RTX: A Big Difference for Big Games

Turning to a tested computer graphics teaching tool, the Cornell Box — a 3D box inside which various objects are displayed — Huang showed how Turing uses ray tracing to portray increasingly complex scenes incorporating reflections, refractions, and shadows with stunning photo-realism.

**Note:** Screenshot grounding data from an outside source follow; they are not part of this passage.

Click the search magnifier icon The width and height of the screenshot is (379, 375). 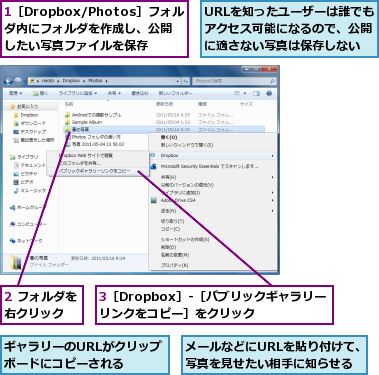272,81
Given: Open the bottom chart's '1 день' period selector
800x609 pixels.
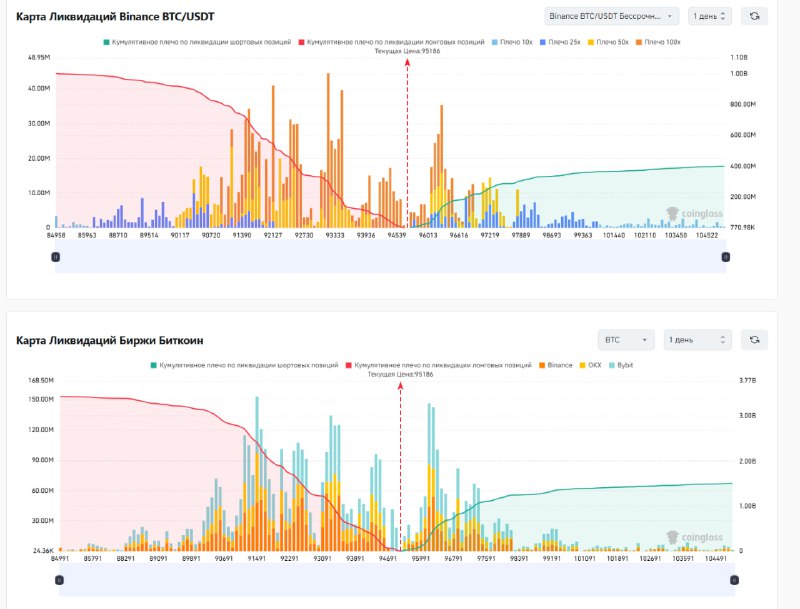Looking at the screenshot, I should tap(696, 340).
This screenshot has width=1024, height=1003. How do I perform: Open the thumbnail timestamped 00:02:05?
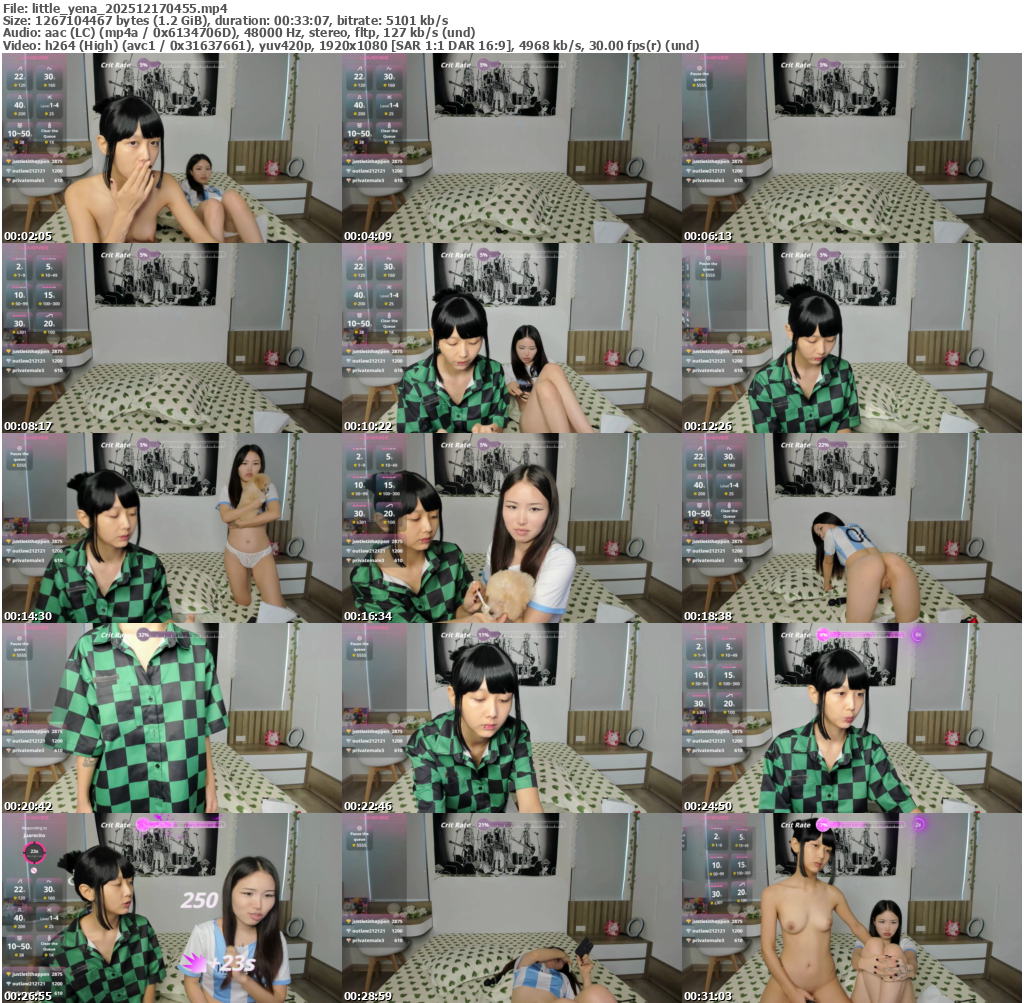(172, 148)
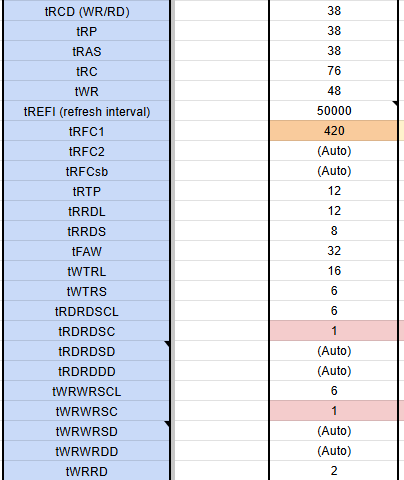
Task: Click the tRFC2 (Auto) value cell
Action: pyautogui.click(x=334, y=151)
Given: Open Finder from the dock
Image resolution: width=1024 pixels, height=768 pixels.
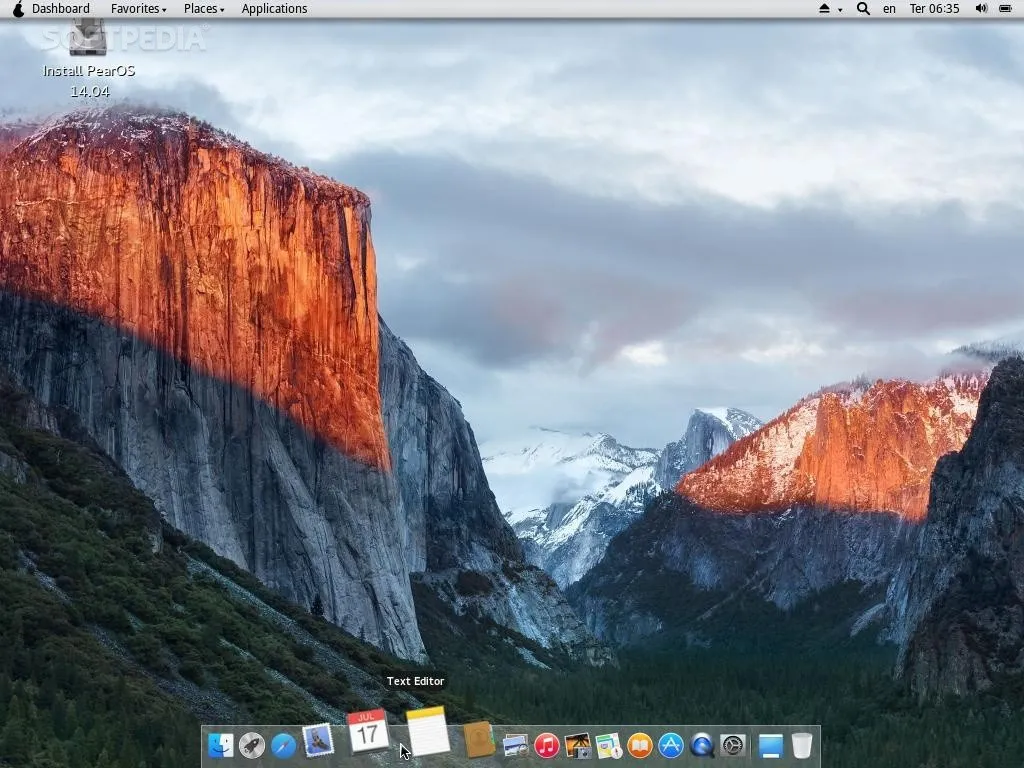Looking at the screenshot, I should point(220,745).
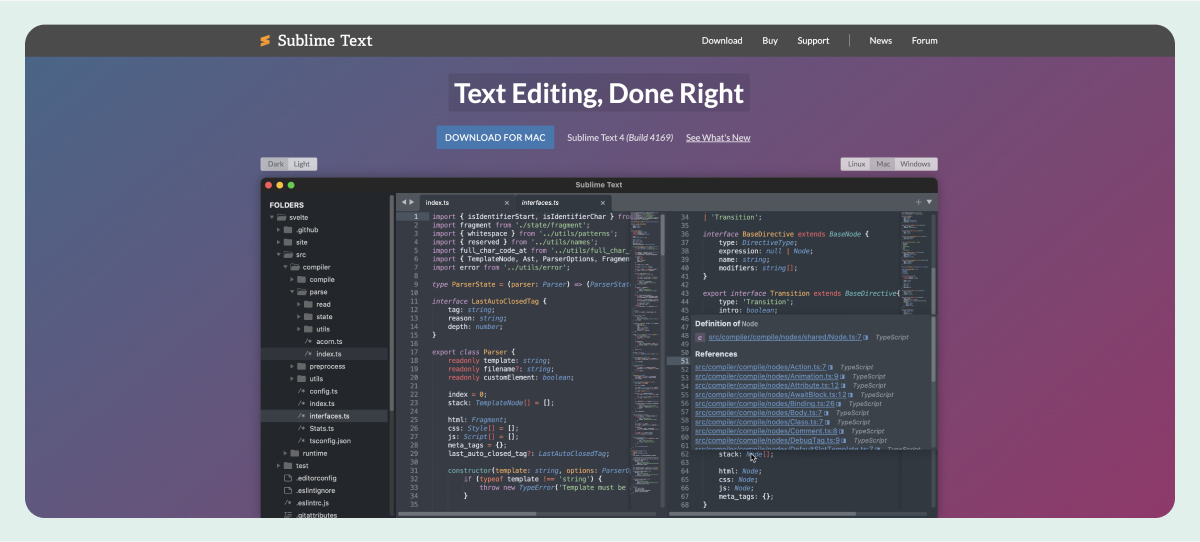Click the new tab plus icon
The width and height of the screenshot is (1200, 542).
[x=918, y=202]

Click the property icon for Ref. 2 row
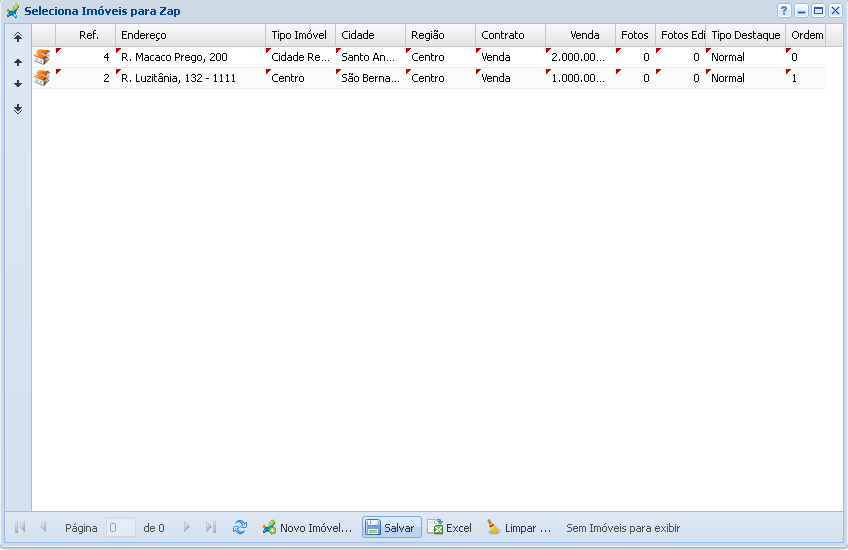click(x=42, y=78)
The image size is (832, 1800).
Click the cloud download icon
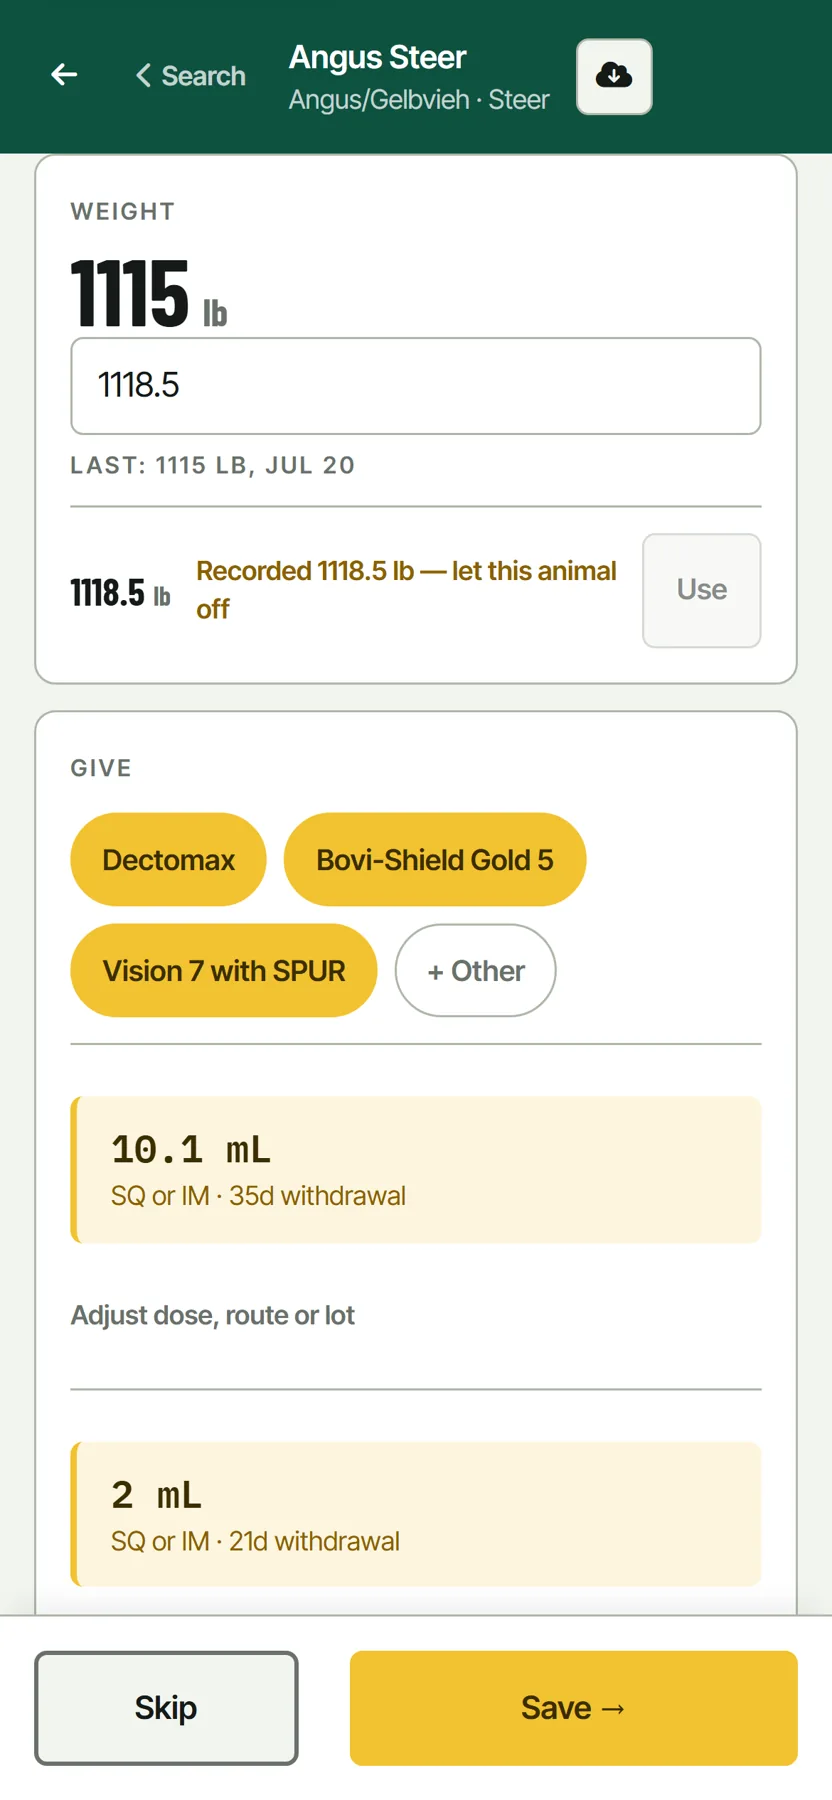click(614, 77)
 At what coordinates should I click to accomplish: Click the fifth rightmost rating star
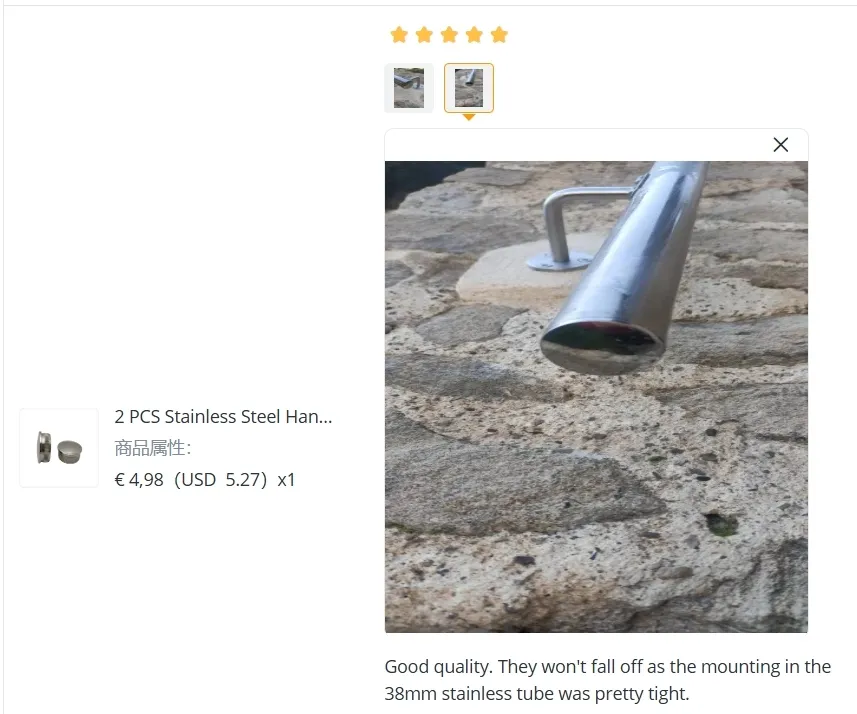(499, 33)
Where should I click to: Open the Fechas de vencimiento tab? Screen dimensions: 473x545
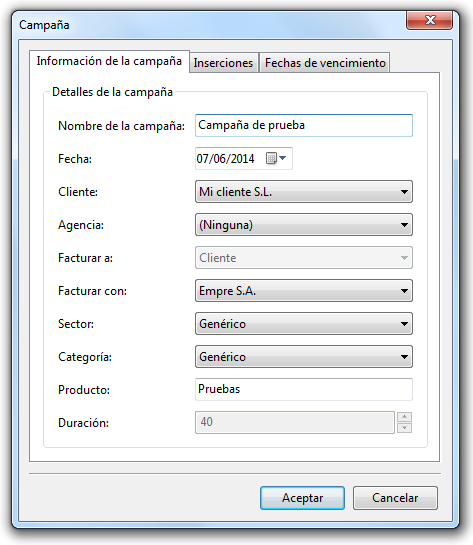point(325,63)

Each iteration of the demo got an instant reaction from audience members, who clapped and gasped every time Huang showed what RTX could do.

“Everything just works,” Huang said. “Everything….just…works…you just turn it on.”

To give the audience a taste of what Turing can do, Huang teed up a demo, dubbed Sol, showing a pair of robotic assistants placing glossy-white armor onto a lone figure, each piece finding its place with a gratifying “snick.”

As the protagonist ascends to a hatch to jump into action — with ray-traced reflections of the futuristic environment all around him gleaming from his suit and visor — the now unsupervised robots begin to dance to the irresistible rhythms 1977’s “Boogie Shoes” by KC and the Sunshine Band.

Hearing the music, the armored figure returns, cocks his head in surprise, and then demonstrates his own fluid, loose-limbed dance moves in a twist the had the audience howling with delight.

Turing also includes unprecedented deep learning capabilities — thanks to its built-in Tensor Cores, which accelerate the deep-learning algorithms driving the deep learning revolution.

Now that technology is coming back to games, with NVIDIA harnessing banks of supercomputers to train network, such as the NVIDIA Deep Learning Super Sampling, which turn low resolution into high resolution ones, and can run on Turing’s Tensor Cores.

Cybernetic Soul

Huang ended his presentation with a real-time demo that how the academic world of computer graphics — and the rollicking fun of computer games — intersect. It brings the audience back to the inside of the Cornell box — this time outfitted with a disco ball and strobe lights — where the armored figure from the video Huang showed just a few minutes before pops up again, dancing, only to freeze after the music stops.

The message is clear: you’re going to have a blast playing with Turing’s cutting-edge graphics.